Va. on track to achieve universal broadband by 2024
Northam says $2B in public, private funds going toward effort
The state government expects to achieve universal broadband access in Virginia by 2024, Gov. Ralph Northam announced Tuesday, with more than $2 billion in public and private-sector funding going toward the effort.
Northam’s original pledge in 2018 was to provide broadband access to the whole state by 2028, but with federal COVID-19 relief funds received by the state in 2020 and 2021, he moved up the deadline to 2024 in July. At the time, the governor said he wanted to spend $700 million of $4.3 billion in funds from the American Rescue Plan on expanding internet access. On Tuesday, he said he expects more than a billion in matching funds from local and private sectors, in addition to the total $874 million appropriated by the state since 2018.
Virginia is currently the 15th most connected state in the country, but only 91.1% of Virginians have access to broadband internet with speeds of 100 mbps or faster, according to BroadbandNow, a trade site that publishes independent research on broadband and also provides data from the Federal Communications Commission.
“Broadband is as critical today as electricity was in the last century,” Northam said in a statement. “Making sure more Virginians can get access to it has been a priority since I took office, and the pandemic pushed us all to move even faster.

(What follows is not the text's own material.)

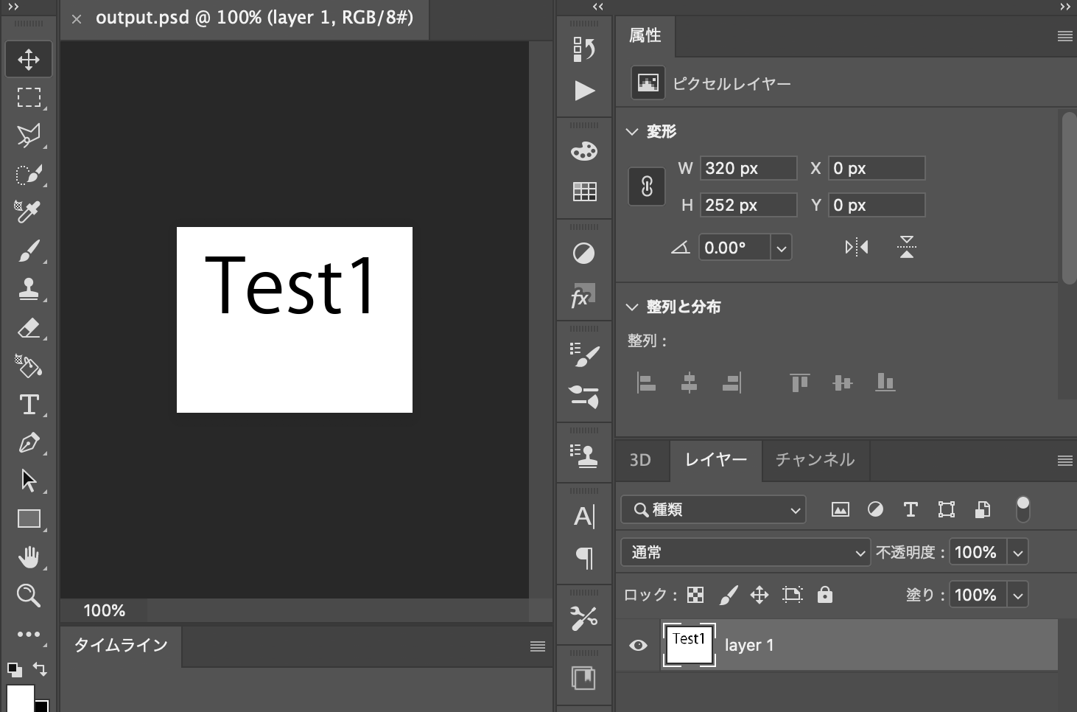1077x712 pixels.
Task: Collapse the 変形 section
Action: pyautogui.click(x=631, y=131)
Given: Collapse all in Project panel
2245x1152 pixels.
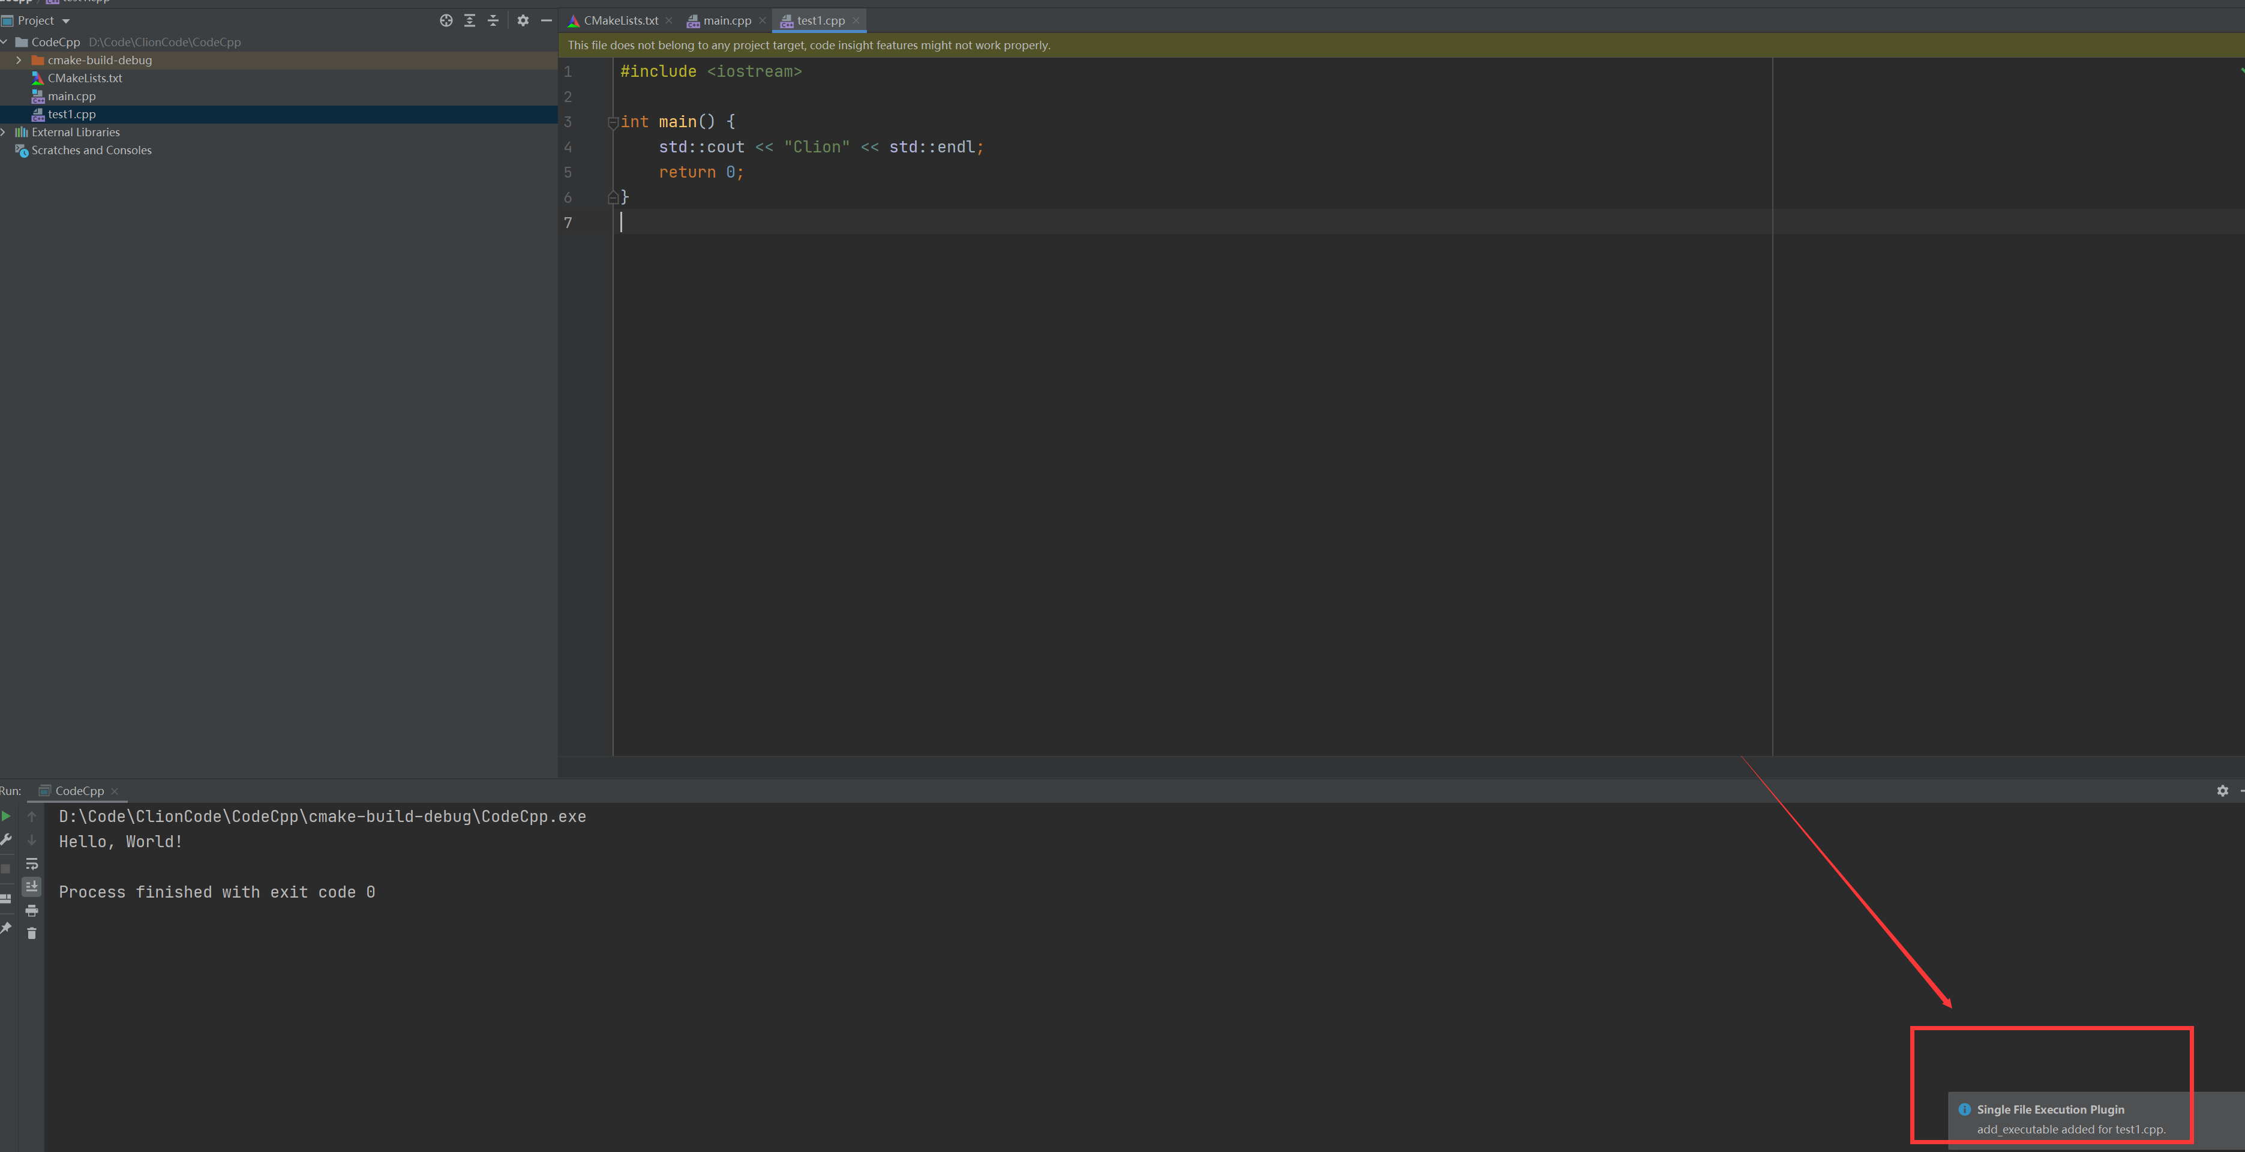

Virginia is now on track to achieve universal broadband by 2024, which means more connections, more investments, easier online learning and expanded telehealth options, especially in rural Virginia.”
When Northam took office in 2018, the Virginia Telecommunication Initiative was investing only $4 million a year in broadband expansion, and 660,000 Virginia residents did not have access to high-speed internet. Since then, the state has awarded $124 million in grants to connect more than 140,000 homes, businesses and other institutions, the governor’s office said, and VATI has awarded $94 million to 39 projects in 41 counties. Last month, VATI received 57 applications from 84 localities requesting $943 million to connect more than 250,000 homes and businesses; the state Department of Housing and Community Development is reviewing applications to make awards by the end of the year.
“Ensuring that rural Virginians have access to broadband is the No. 1 way we can make sure they have equal access to the economic, educational and health opportunities that broadband provides,” state Del. Roslyn Tyler, vice chair of the Broadband Advisory Council, said in a statement. “No Virginian should be left behind. Thanks to Gov. Northam’s commitment to get universal broadband done, we’re seeing record levels of public and private sector matching funds, and we’ll have this critical infrastructure available to all Virginians more quickly than we imagined.”